*** Passage Section Begins ***
Bombay High Court refuses bail to activist Jyoti Jagtap in Elgar Parishad case
The Bombay High Court on Monday refused to grant bail to activist Jyoti Jagtap, arrested in the Elgar Parishad-Maoist links case, saying the National Investigation Agency's case against her was "prima facie true".
The NIA had alleged that Jagtap was spreading activities of the banned outfit CPI (Maoist) in urban areas and that she made efforts to mobilise Dalits at the Elgar Parishad conclave held in Pune on December 31, 2017, to protest against the government and to create hatred against it.
A division bench of Justices A S Gadkari and M N Jadhav dismissed the appeal filed by 34-year-old Jagtap, challenging a February 2022 order of a special court refusing to grant her bail.
"We are of the opinion that the NIA case is prima facie true. Hence the appeal stands dismissed," the court said.
Jagtap, accused of singing and raising provocative slogans at the Elgar Parishad conclave along with other members of the Kabir Kala Manch, was arrested in the case in September 2020 and has been lodged at the Byculla women's prison in Mumbai since then.
According to the investigators, provocative speeches were allegedly made at the Elgar Parishad conclave on December 31, 2017, triggering violence at Koregaon-Bhima in Maharashtra's Pune district on January 1, 2018.
*** Passage Section Ends ***
*** Stored data Section Begins ***
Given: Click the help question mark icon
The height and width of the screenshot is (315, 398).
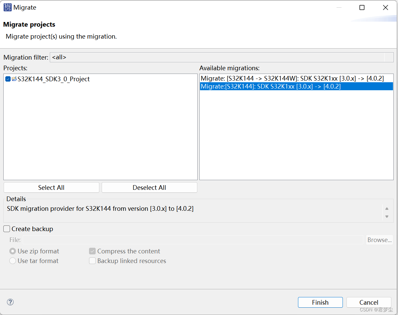Looking at the screenshot, I should coord(10,302).
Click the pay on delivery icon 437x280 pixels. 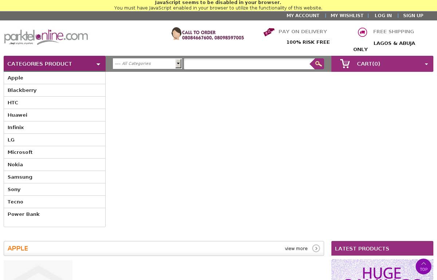click(269, 32)

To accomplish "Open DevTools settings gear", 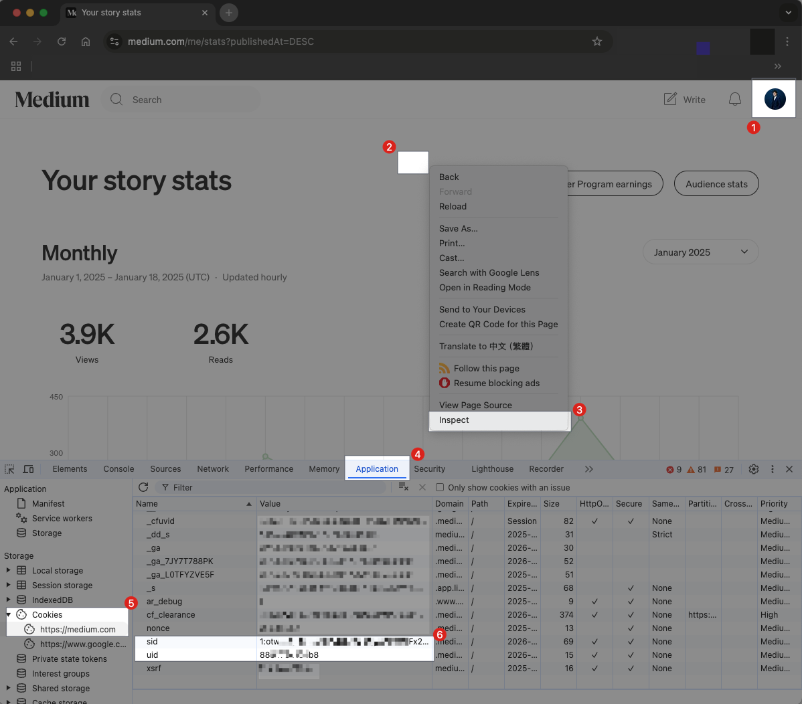I will tap(753, 469).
*** Stored data Section Ends ***
What you will do
Can you resume the report on Jyoti Jagtap's bail appeal after its final sentence? The entries here were taken from a separate source.

Reply to the task
The Pune police had claimed the conclave was backed by Maoists.
The NIA later took over the probe into the case.
According to the NIA, Kabir Kala Manch is a frontal group for the banned terror outfit CPI (Maoist).
While Jagtap, a singer-cum-activist, claimed she was innocent and the NIA failed to establish any prima facie evidence against her, the agency said Jagtap had made efforts to mobilise Dalits at the Elgar Parishad conclave held in Pune on December 31, 2017, to protest against the government and to create hatred against it.
The NIA had also alleged that Jagtap was spreading activities of the CPI (Maoist) in urban areas.
The central probe agency had claimed Jagtap was an active member of the CPI (Maoist) and that she was spreading activities of the banned "terror group" in urban areas and had undergone training for using weapons and explosives.
However, Jagtap had argued that the Kabir Kala Manch was a cultural group which tried to bring communal harmony and secularism back into the Indian society through music and poetry.
Out of 16 people arrested in the case, Father Stan Swamy died at a private hospital here last year while in judicial custody. Two other accused - Sudha Bharadwaj and Varavara Rao - are out on bail, while the others are still in jail.